#### Angezeigter Text:
^^^^
Ohne Zweifel kann das Pariser Musée d'Orsay aus dem Vollen schöpfen, wenn es gilt, eine Ausstellung des 1832 in Paris geborenen und dort 1883 verstorbenen Malers Edouard Manet mit Werken zu bestücken. Mindestens drei seiner berühmtesten Bilder ziehen im Musée d'Orsay tagtäglich die Besuchermassen an. Doch für eine echte Retrospektive wie die des Jahres 1983 reicht der Bestand natürlich nicht, aber eine solche sollte die mit "Manet – Erfinder des Modernen" jetzt betitelte Schau auch gar nicht werden. Der Kunsthistoriker Stéphan Guégan als Organisator der Ausstellung will vielmehr das Bild, das die Kunstgeschichte von Manet bisher gezeichnet hat, korrigieren.
"Seit dem letzten Jahrhundert schon stellt die Kritik Manet als denjenigen Künstler dar, der der französischen Malerei wieder zu hellen, klaren Farben verholfen hätte, der quasi als Vater des Impressionismus bezeichnet werden müsse. Bewusst hätte er sich zudem von der rhetorischen Malerei, den großen Themen, eben von der Tradition losgesagt. Wir sind da ganz anderer Meinung und legen den Schwerpunkt, wie auch der Untertitel dieser Schau zeigt, auf den Erfinder Manet. Seit der Renaissance wird die Bezeichnung Erfinder mit dem kreativen Akt des Künstlers verbunden, der etwas Neues erschafft, der die Realität nicht nur abbildet, sondern sie umwandelt in Poesie. Manets Quelle waren dabei Elemente der modernen Welt und das erschien eben zunächst als völlig unvereinbar mit der sogenannten großen Malerei."
^^^^
#### Gestellte Aufgabe A:
Bearbeiten Sie in den Datensätzen den Abschnitt, der mit deren erster Zeile beginnt und mit der Zeile schließt, die „click(x=448, y=152)“ enthält, indem Sie „Keyboard“ durch „Touchpad“ ersetzen und alles Übrige unverändert lassen. Geben Sie nur diese Zeilen wieder und lassen Sie die Bilder dabei weg.
^^^^
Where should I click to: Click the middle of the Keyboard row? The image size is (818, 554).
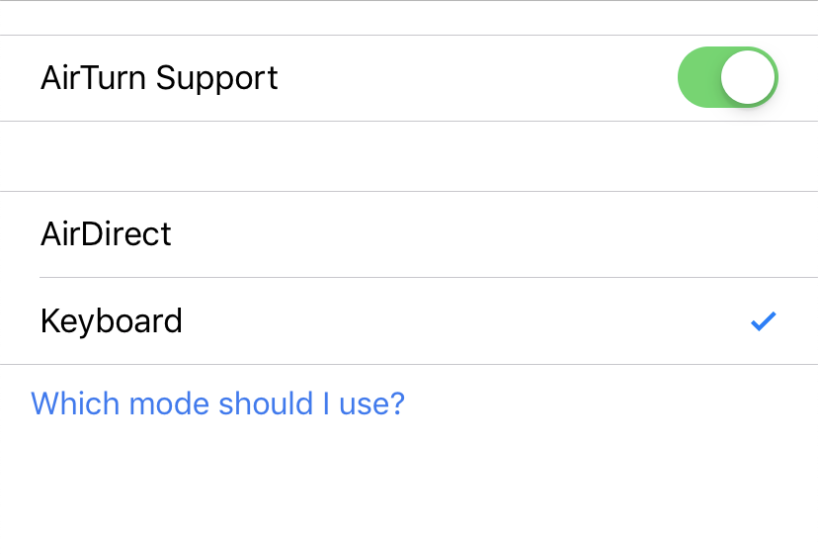(x=409, y=321)
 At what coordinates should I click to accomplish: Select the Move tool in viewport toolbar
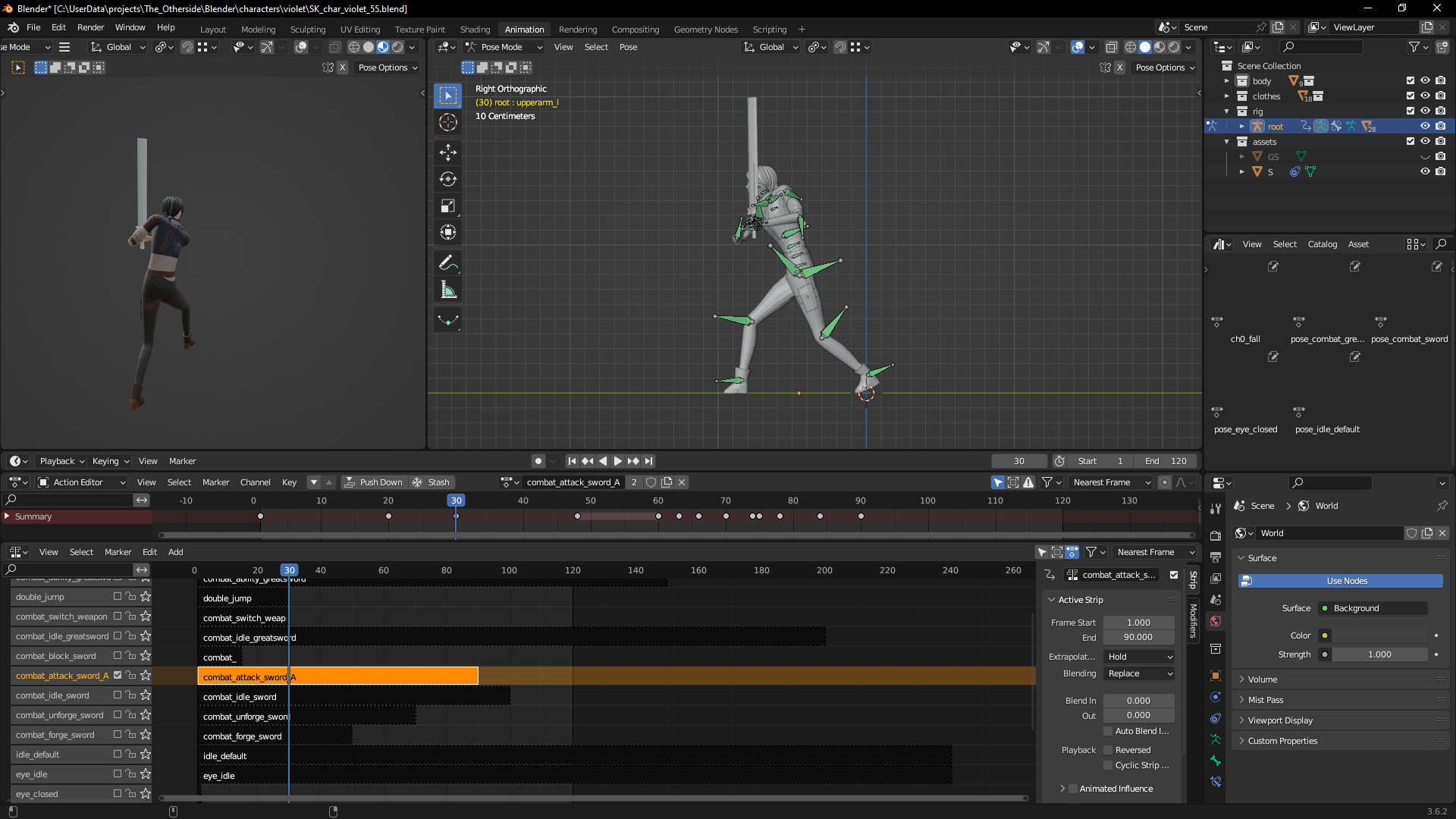click(x=448, y=152)
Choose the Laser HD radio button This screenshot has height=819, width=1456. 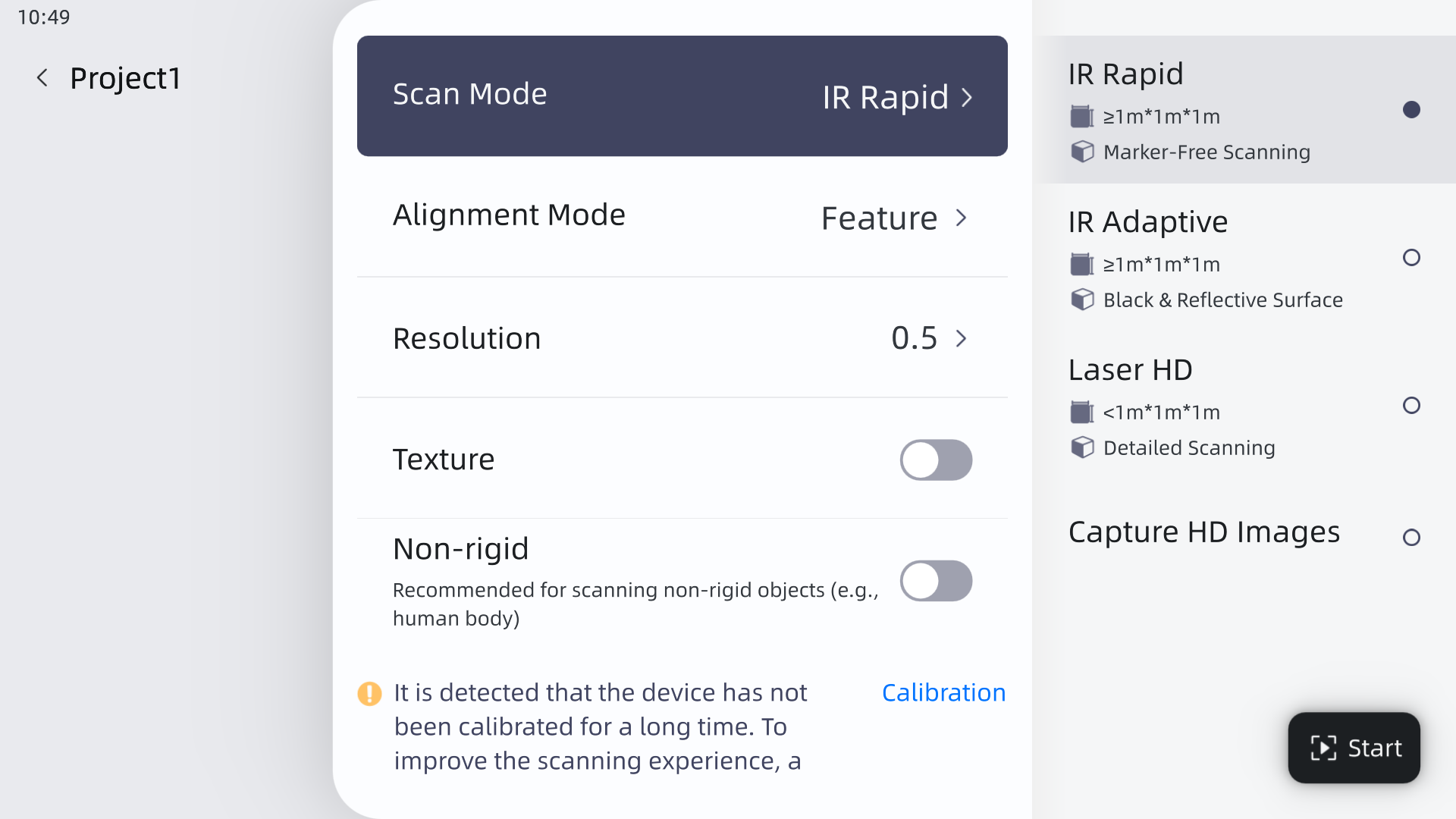click(x=1411, y=406)
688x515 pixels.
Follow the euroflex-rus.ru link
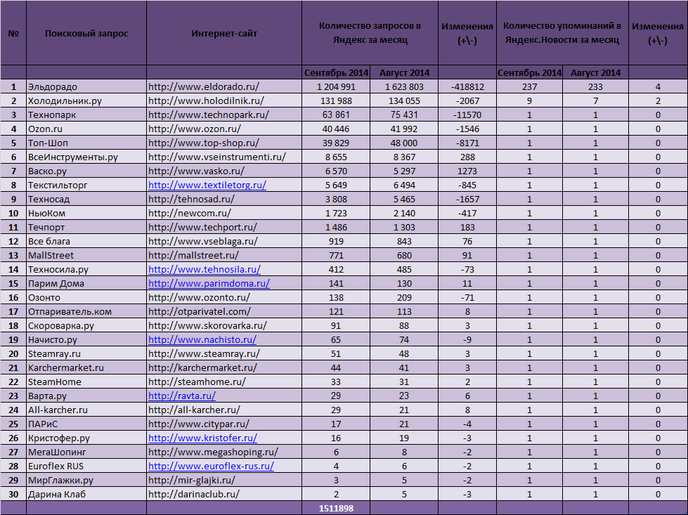pos(211,466)
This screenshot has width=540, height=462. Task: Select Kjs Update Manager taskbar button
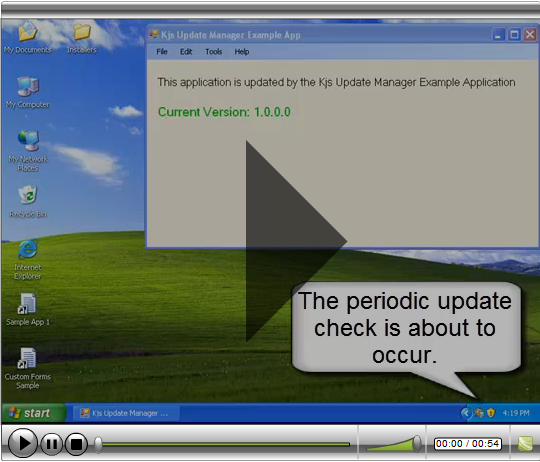(x=126, y=413)
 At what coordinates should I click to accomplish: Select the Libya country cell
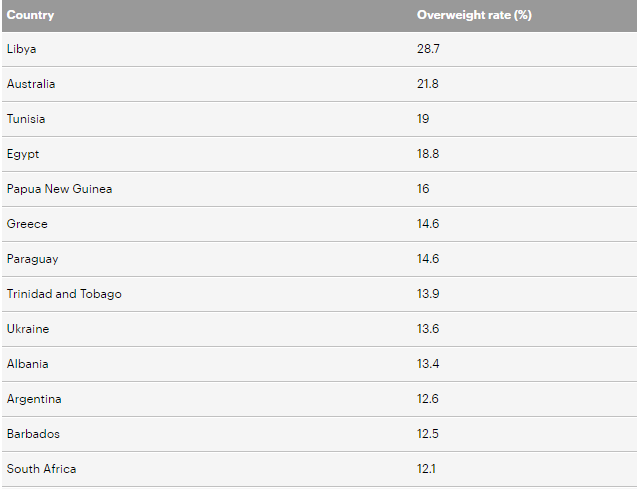pos(22,49)
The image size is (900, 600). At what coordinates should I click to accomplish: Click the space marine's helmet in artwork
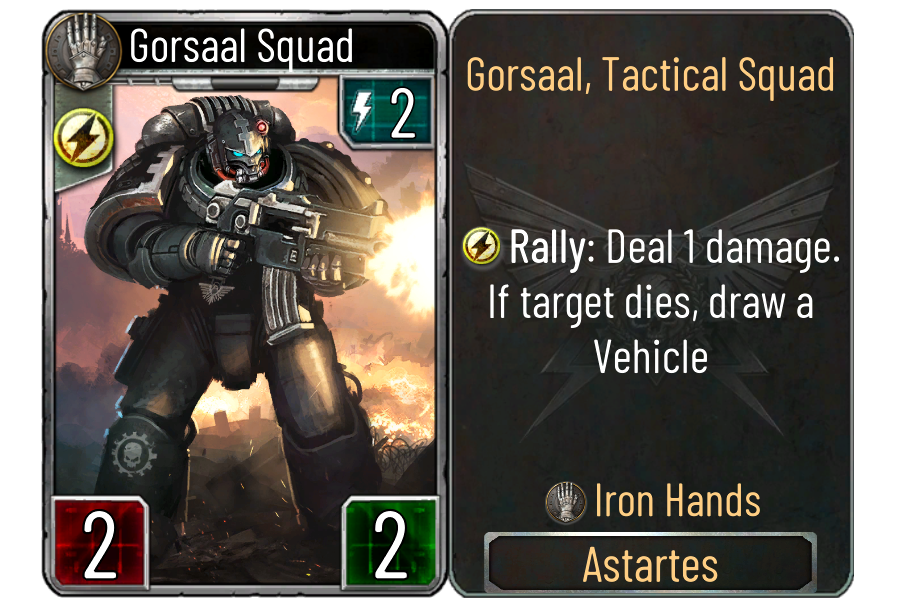[239, 142]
^^^^
#### Gestellte Aufgabe B:
Führen Sie den Text über die Manet-Ausstellung im Musée d'Orsay von der Stelle an fort, an der er endet.

#### Antwort A:
Where should I click to: Click the middle of the Touchpad row? The image size is (818, 554).
(x=409, y=321)
 At what coordinates should I click to accomplish: Select the Move tool in viewport toolbar
click(x=448, y=152)

#### Antwort B:
Manet war bereits als 18-Jähriger in das Atelier des berühmten Historienmalers Thomas Couture eingetreten, um sich eine solide Ausbildung zu sichern, wie es die erste Ausstellungssektion mit Skizzen und Porträts verdeutlicht. Sechs Jahre sollte die Lehrzeit dauern, dann im Streit enden, doch Manets Meisterschaft war nicht mehr zu leugnen, wie das Porträt seiner Eltern zeigt, das er 1861 im offiziellen Salon ausstellte. Entscheidenden Einfluss auf Manets Kunst übte aber Charles Baudelaire aus, dem sich die Schau in der zweiten Sektion widmet, in der auch die berühmten Werke "Das Frühstück im Grünen" und die "Olympia", beide von 1863 und beide vom offiziellen Salon abgelehnt, hängen. "Wie im Leichenschauhaus drängt sich die Menge vor der verruchten Olympia des Monsieur Manet", schrieb einst Paul de Saint-Victor und Théophile Gautier ergänzte: "Ein erbärmliches Modell ... Die Fleischtöne sind schmutzig ... Die Schatten sind durch mehr oder weniger breite Streifen von Schuhcreme angedeutet".
"Manet hat damals genau das in seiner Malerei umgesetzt, was von Baudelaire für die Kunst seit 1845 gefordert worden war, nämlich das moderne Leben abzubilden und zu feiern. Wie auch die Romane Balzacs hätte sich die aktuelle Malerei thematisch den modernen Sitten und dem Alltag zu widmen. Manet wählte sich als Themen etwa junge Leute, die einen Landausflug machen, aber auch die Prostitution wie in seinem Bild Olympia. Er thematisierte die Erfindung der Eisenbahn oder zeigte die Vergnügungen der kleinen Leute, für ihn alles Abbilder der modernen Welt."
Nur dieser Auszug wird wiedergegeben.